### Excerpted records

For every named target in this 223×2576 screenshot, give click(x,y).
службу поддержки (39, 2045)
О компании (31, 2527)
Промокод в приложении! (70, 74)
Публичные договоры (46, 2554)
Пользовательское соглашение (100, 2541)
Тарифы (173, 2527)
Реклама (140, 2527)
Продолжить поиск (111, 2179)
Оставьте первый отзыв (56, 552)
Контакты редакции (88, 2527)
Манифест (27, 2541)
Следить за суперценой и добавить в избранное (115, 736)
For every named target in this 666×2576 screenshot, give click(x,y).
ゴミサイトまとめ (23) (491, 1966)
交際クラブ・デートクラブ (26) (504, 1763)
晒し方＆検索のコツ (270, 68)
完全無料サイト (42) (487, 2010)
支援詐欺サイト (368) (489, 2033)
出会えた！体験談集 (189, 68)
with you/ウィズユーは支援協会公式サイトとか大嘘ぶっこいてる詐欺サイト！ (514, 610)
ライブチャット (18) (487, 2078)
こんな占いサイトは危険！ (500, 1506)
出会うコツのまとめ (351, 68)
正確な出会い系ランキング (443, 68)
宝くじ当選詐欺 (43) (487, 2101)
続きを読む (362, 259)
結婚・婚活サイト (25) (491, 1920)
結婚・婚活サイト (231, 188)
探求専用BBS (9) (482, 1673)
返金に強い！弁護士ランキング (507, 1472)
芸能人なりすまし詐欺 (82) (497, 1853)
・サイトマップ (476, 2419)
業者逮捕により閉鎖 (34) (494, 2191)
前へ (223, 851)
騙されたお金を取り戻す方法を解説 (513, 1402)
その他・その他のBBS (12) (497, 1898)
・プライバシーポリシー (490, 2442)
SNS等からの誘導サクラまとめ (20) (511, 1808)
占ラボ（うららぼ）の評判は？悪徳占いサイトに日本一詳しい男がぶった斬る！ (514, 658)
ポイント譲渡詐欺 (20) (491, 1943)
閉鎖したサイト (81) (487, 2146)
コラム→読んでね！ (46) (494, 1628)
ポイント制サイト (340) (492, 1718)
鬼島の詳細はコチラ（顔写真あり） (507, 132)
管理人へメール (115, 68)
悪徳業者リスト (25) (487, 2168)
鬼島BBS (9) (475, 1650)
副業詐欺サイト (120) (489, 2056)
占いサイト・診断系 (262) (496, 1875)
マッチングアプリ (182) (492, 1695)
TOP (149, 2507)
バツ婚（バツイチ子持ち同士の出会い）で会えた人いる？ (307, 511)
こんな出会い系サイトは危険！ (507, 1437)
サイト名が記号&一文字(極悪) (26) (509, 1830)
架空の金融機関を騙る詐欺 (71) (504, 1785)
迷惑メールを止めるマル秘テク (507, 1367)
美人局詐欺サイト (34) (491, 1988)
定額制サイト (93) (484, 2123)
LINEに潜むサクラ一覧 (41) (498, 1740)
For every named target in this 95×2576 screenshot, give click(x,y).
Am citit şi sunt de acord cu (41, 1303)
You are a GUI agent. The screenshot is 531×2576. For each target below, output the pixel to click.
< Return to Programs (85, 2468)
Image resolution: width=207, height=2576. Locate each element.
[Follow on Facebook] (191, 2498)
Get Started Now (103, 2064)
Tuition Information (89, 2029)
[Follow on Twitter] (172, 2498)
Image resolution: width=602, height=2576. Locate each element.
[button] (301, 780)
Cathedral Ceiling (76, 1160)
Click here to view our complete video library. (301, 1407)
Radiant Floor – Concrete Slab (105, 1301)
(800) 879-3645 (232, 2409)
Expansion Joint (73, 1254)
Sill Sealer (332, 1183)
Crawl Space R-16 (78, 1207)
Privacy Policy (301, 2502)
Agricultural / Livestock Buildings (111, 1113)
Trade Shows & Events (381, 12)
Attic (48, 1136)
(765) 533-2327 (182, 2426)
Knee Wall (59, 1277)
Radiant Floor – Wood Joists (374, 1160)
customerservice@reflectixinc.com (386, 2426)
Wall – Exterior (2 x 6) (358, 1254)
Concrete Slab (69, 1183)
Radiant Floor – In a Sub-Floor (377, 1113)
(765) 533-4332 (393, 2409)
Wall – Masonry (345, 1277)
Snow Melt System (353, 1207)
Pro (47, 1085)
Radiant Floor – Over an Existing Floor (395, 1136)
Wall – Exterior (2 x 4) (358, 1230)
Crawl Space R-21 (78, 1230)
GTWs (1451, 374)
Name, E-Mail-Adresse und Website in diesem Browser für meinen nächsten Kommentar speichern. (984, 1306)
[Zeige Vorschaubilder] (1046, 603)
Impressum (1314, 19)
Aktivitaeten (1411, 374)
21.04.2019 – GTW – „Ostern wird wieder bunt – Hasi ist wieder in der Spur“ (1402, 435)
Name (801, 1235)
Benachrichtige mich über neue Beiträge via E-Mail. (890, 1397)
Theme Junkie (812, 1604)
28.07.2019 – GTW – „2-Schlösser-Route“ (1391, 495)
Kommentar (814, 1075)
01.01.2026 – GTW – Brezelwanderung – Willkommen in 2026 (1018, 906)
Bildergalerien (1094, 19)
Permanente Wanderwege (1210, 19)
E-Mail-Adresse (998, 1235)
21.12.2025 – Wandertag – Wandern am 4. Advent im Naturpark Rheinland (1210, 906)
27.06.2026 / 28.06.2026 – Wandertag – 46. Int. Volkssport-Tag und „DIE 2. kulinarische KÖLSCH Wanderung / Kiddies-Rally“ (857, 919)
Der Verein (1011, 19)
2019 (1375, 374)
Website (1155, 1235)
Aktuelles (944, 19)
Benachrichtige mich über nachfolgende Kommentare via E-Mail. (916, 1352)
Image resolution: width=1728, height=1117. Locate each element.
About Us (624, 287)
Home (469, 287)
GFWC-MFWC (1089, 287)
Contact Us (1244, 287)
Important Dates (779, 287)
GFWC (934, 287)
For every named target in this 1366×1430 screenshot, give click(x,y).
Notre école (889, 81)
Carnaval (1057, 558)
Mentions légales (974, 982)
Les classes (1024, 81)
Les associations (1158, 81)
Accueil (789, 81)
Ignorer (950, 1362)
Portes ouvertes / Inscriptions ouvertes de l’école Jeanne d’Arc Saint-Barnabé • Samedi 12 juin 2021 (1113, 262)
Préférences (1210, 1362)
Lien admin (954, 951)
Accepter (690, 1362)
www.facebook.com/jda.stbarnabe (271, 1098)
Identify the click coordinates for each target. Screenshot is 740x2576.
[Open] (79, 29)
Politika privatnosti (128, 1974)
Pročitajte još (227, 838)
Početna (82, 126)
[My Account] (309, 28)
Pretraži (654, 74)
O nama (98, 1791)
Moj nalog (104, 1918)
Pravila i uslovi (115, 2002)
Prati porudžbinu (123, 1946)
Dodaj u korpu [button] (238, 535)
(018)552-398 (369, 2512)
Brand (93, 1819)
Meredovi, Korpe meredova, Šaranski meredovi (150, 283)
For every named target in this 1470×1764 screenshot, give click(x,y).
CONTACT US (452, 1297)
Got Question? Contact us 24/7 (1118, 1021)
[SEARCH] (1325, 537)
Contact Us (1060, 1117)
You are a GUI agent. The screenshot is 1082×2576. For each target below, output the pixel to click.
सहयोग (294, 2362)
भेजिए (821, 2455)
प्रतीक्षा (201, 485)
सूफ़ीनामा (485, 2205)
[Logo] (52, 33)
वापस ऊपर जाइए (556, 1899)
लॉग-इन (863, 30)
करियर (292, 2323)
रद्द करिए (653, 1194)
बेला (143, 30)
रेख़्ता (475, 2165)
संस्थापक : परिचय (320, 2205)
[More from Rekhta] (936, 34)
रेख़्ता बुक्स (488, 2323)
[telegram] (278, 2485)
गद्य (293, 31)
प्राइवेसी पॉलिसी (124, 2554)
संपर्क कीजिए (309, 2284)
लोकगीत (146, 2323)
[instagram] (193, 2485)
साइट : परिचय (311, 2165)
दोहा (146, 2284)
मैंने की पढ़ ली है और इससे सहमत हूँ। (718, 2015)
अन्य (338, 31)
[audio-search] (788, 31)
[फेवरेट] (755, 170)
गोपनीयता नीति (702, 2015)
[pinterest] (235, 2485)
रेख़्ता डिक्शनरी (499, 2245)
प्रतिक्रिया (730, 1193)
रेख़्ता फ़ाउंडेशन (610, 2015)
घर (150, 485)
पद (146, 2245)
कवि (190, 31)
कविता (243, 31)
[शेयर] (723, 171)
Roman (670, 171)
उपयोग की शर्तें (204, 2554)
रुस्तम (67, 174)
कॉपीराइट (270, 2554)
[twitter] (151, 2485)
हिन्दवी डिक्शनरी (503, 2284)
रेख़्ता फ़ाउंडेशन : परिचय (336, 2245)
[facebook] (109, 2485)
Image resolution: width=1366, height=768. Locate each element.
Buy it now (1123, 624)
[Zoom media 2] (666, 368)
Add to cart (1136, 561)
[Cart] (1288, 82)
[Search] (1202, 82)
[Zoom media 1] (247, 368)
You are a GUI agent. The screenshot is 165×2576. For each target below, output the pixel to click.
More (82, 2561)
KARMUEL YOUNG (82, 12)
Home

### Instructions to follow
Please set down, with no changes, the line that contains "Buy it now (1123, 624)" and all the lines after it until the entries end; write nothing besides them.

### Finished exercise
Buy it now (1123, 624)
[Zoom media 2] (666, 368)
Add to cart (1136, 561)
[Cart] (1288, 82)
[Search] (1202, 82)
[Zoom media 1] (247, 368)
You are a GUI agent. The screenshot is 165×2576. For each target below, output the pixel to click.
More (82, 2561)
KARMUEL YOUNG (82, 12)
Home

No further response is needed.